Les conseils de Leonardo da Vinci au peintre anatomiste

N. Lygeros




« Ô peintre anatomiste, prends soin que l’excessive connaissance des os, tendons et muscles ne fasse pas de toi un maître ligneux, lorsque tu voudras que tes nus soient trop démonstratifs ; »

Leonardo da Vinci qui a passé des heures et des jours à disséquer les cadavres pour mettre en évidence les particularités du corps humain, se veut didactique dans son traité de la peinture. Il écrit comme un maître parlerait à son disciple. Il donne une multitude de détails afin qu’il n’y ait pas de confusion possible.

« donc, pour y remédier, note comment chez les vieillards et les gens maigres les muscles couvrent ou revêtent les os, et note en outre selon quelle règle les mêmes muscles remplissent les intervalles creux qui les séparent ; »

Afin d’étudier et de reproduire toute la gamme de la représentation des muscles, Leonardo da Vinci ne s’impose aucune restriction. Il ne recherche pas le beau pour faire le beau, il étudie le vrai. Que ce dernier soit laid ou vieux, ne change rien. Bien au contraire, cela lui permet de mieux comprendre le fonctionnement interne. Il approfondit en élargissant le spectre de ses connaissances.

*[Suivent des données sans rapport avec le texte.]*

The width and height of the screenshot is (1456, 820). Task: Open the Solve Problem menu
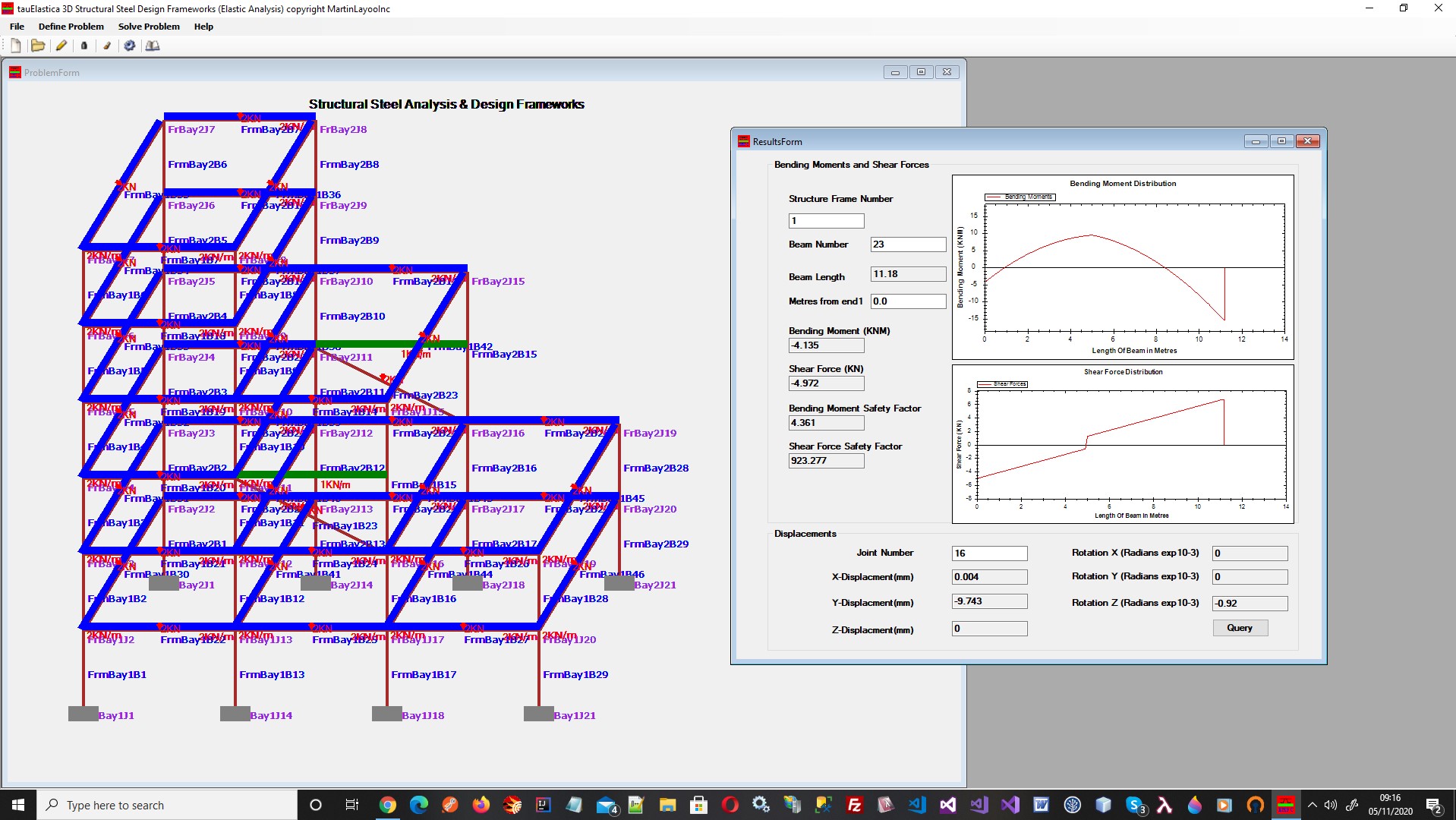pos(149,27)
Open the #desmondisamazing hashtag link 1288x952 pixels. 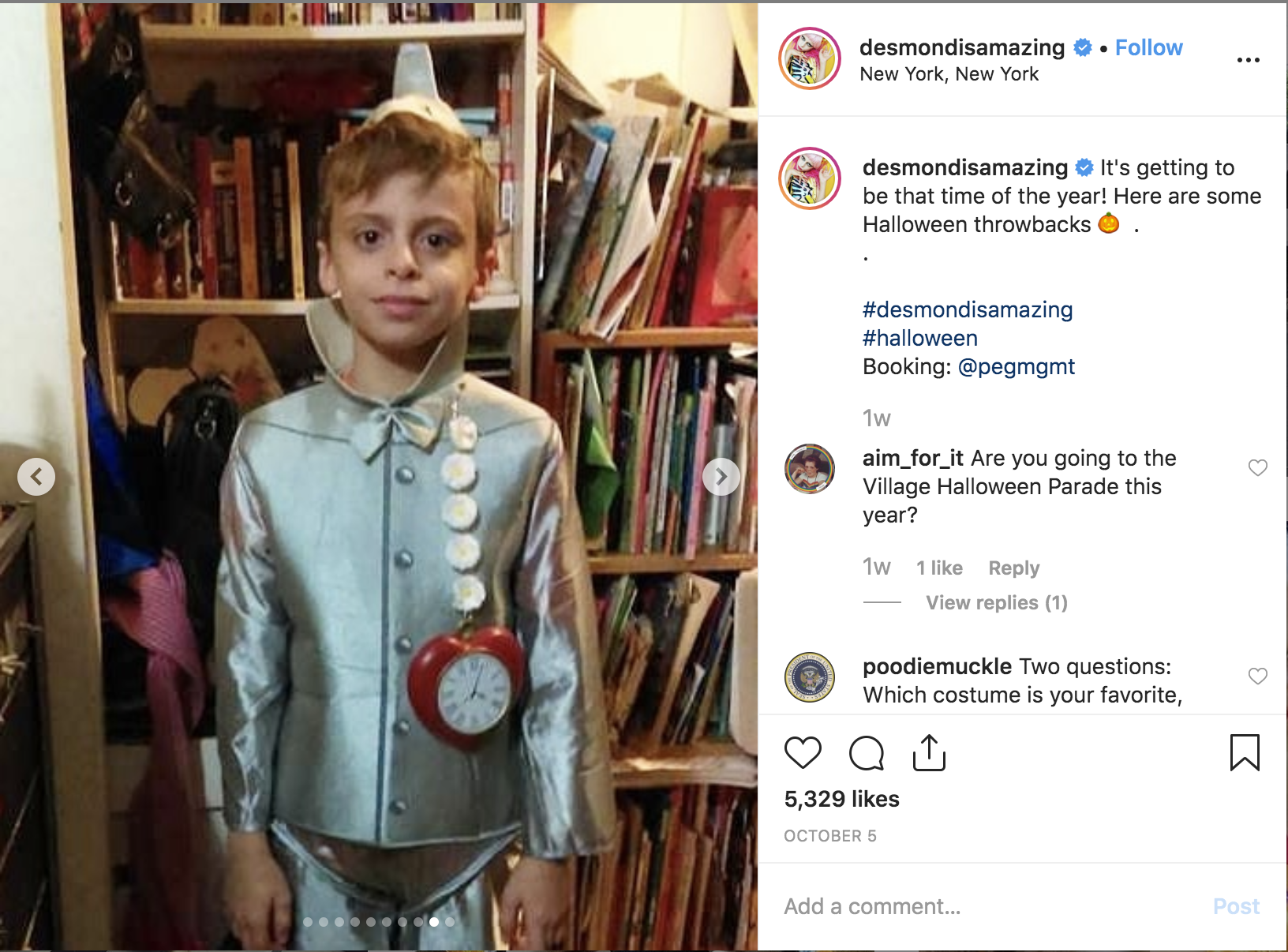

De plus il ne se contente pas d’une caractéristique structurelle du muscle, il cherche la diversité du fonctionnement de celui-ci afin de mieux le représenter sans exagérer.

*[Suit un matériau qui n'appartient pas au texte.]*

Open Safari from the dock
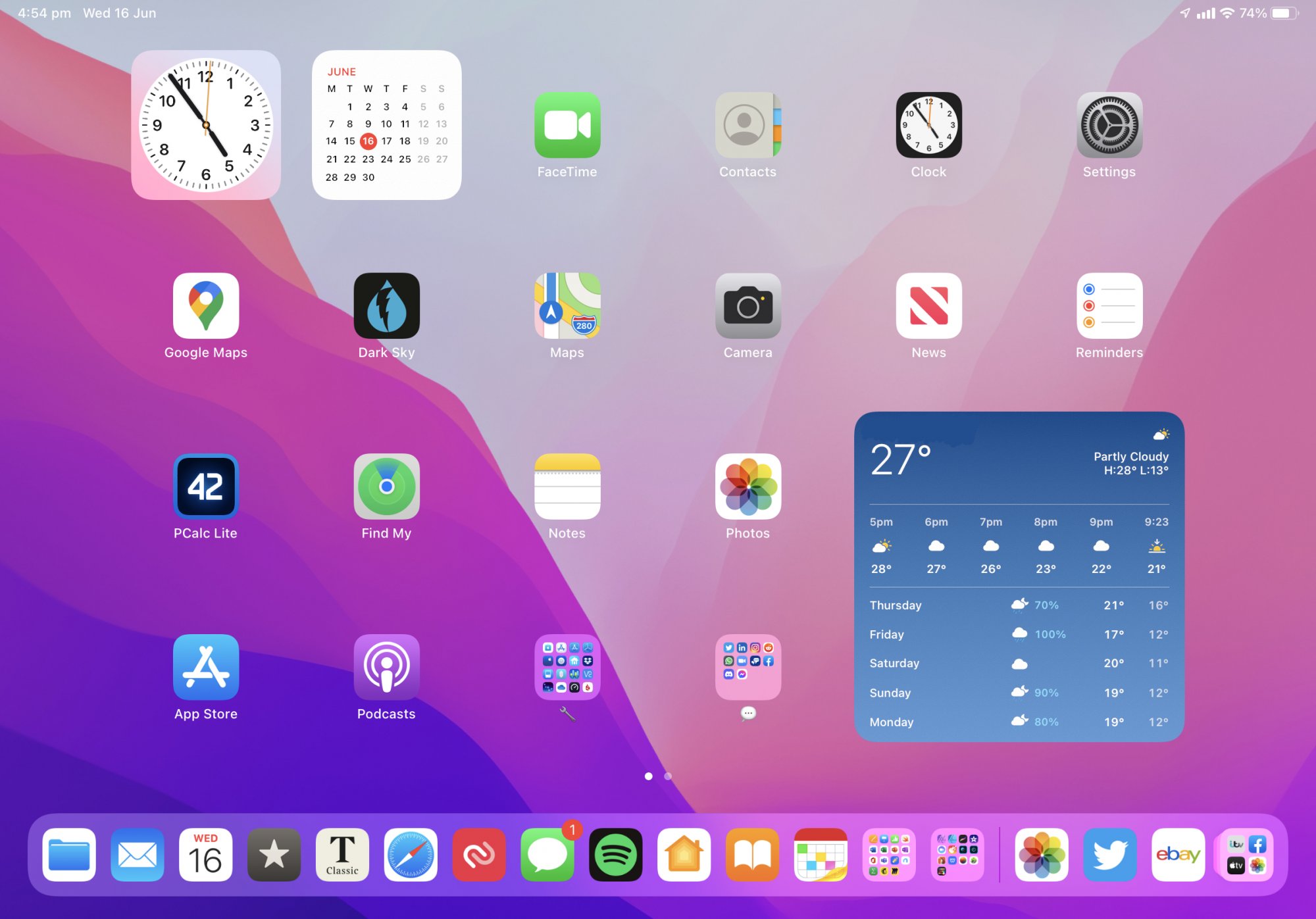coord(411,855)
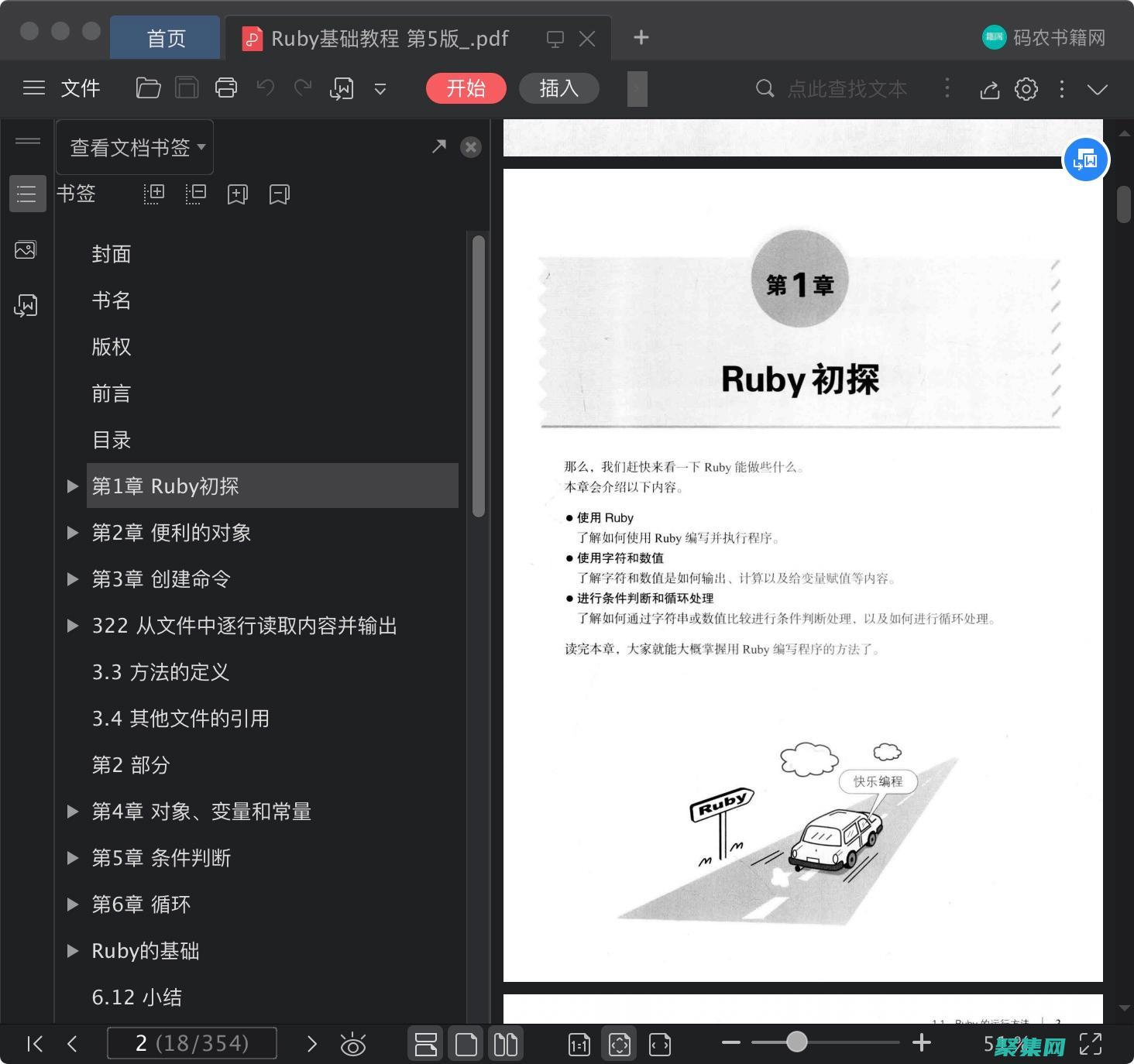Click the 开始 button

pos(466,88)
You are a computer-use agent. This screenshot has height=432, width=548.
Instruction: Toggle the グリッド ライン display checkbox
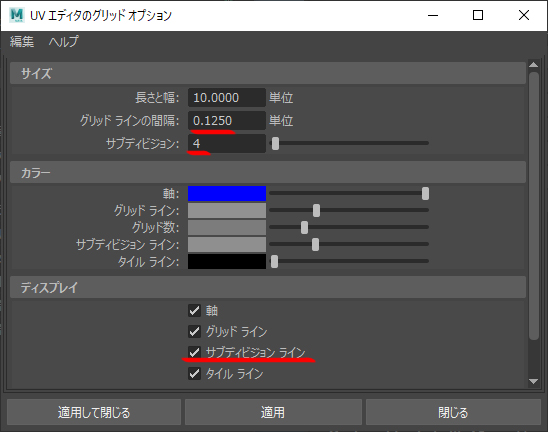pos(194,331)
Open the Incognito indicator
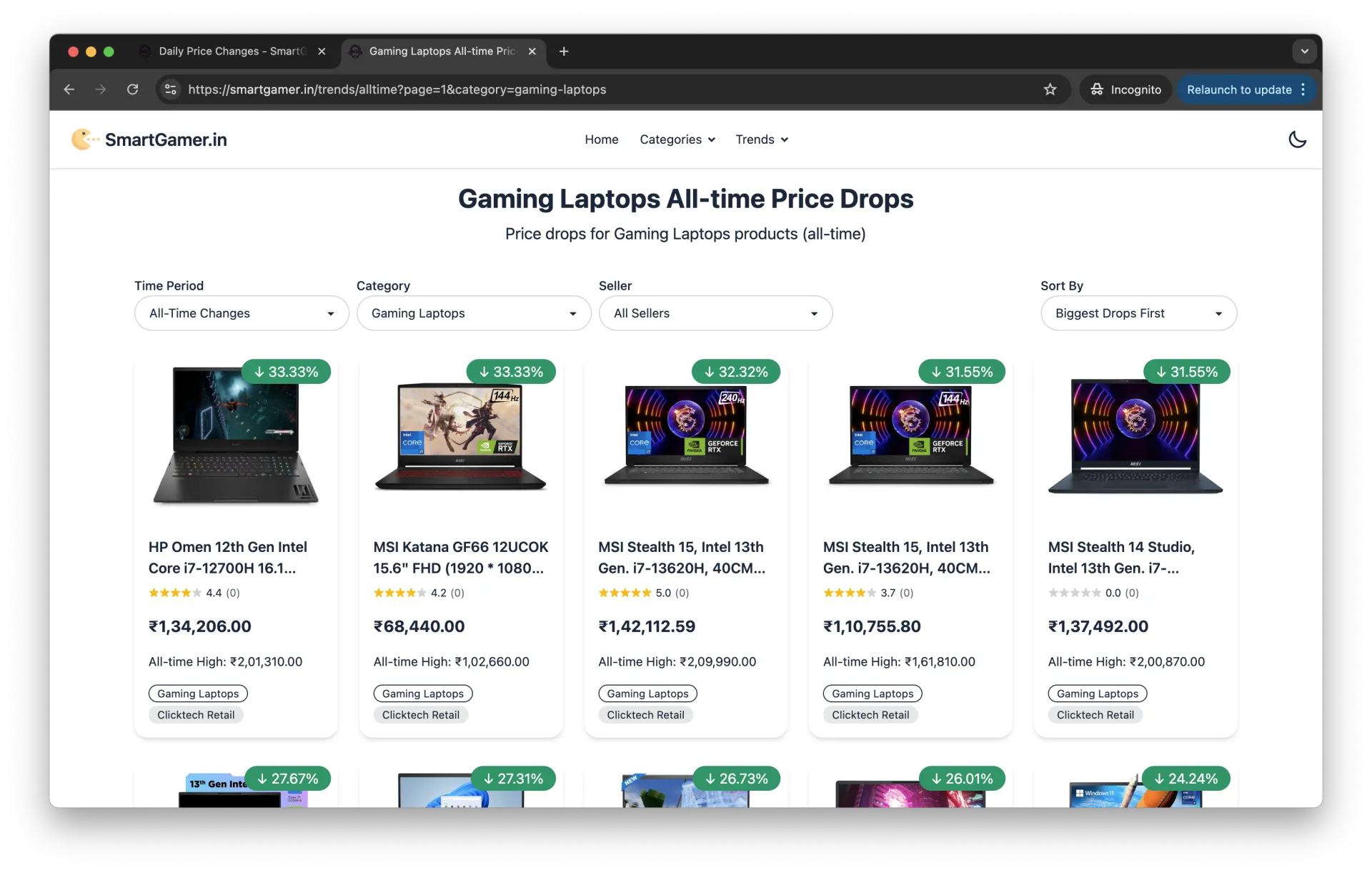The width and height of the screenshot is (1372, 873). 1125,89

« et quels sont les muscles qui restent visibles chez les sujets les plus obèses, et quels sont les muscles dont les attaches disparaissent sous la moindre couche de graisse ; et souvent plusieurs muscles se fondent en un seul quand on engraisse, et souvent en vieillissant et en maigrissant on fait d’un seul muscle plusieurs... »

Leonardo da Vinci cherche dans les extrêmes, les caractéristiques internes. Il précise au disciple que ce n’est pas dans la normalité qu’il discernera l’essentiel. Il met en avant les anomalies naturelles pour saisir le détail imperceptible.

Comme nous le savons, il n’hésitait pas à dessiner ou croquer des personnages laids. Il ne se contentait pas de la beauté du modèle, pour représenter la beauté de l’oeuvre.

« Ne donne pas à tous les muscles des figures un volume exagéré parce que, même s’ils occupent une place bien déterminée, ils ne ressortent pas de manière proéminente, à moins que le membre auquel ils appartiennent soit en état de grande force ou d’extrême lassitude. Si tu agis différemment c’est davantage à la représentation d’un sac de noix que tu seras parvenu qu’à celle d’une figure humaine. »

Les conseils de Leonardo da Vinci tiennent compte de la dynamique du corps humain. Nous devons donc l’imaginer dans les salles de dissection en train de manipuler les articulations des cadavres pour saisir le mouvement des muscles. Il nous faut aussi dire un mot sur son humour pour comprendre sa pensée didactique. Si nous regardons à nouveau certaines peintures de l’époque alors nous remarquons que les recommandations du maître au disciple ne sont pas superfétatoires.

Quant à son humour, il est aisément compréhensible dans ce contexte. Il est de plus nettement plus frappant qu’un conseil supplémentaire. Leonardo da Vinci concentre dans une phrase finale l’essence de ses conseils. Il active le système de clôture propositionnel pour garantir l’efficacité de l’enseignement.